OBJECTIVE:
Which lines in the data below contain the word "Open" with uppercase and lowercase letters matching? Copy each of those lines in full.

================

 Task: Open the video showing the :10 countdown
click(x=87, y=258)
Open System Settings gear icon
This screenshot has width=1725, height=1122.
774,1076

================

RESPONSE TO THIS TASK:
 Task: Open the video showing the :10 countdown
Open System Settings gear icon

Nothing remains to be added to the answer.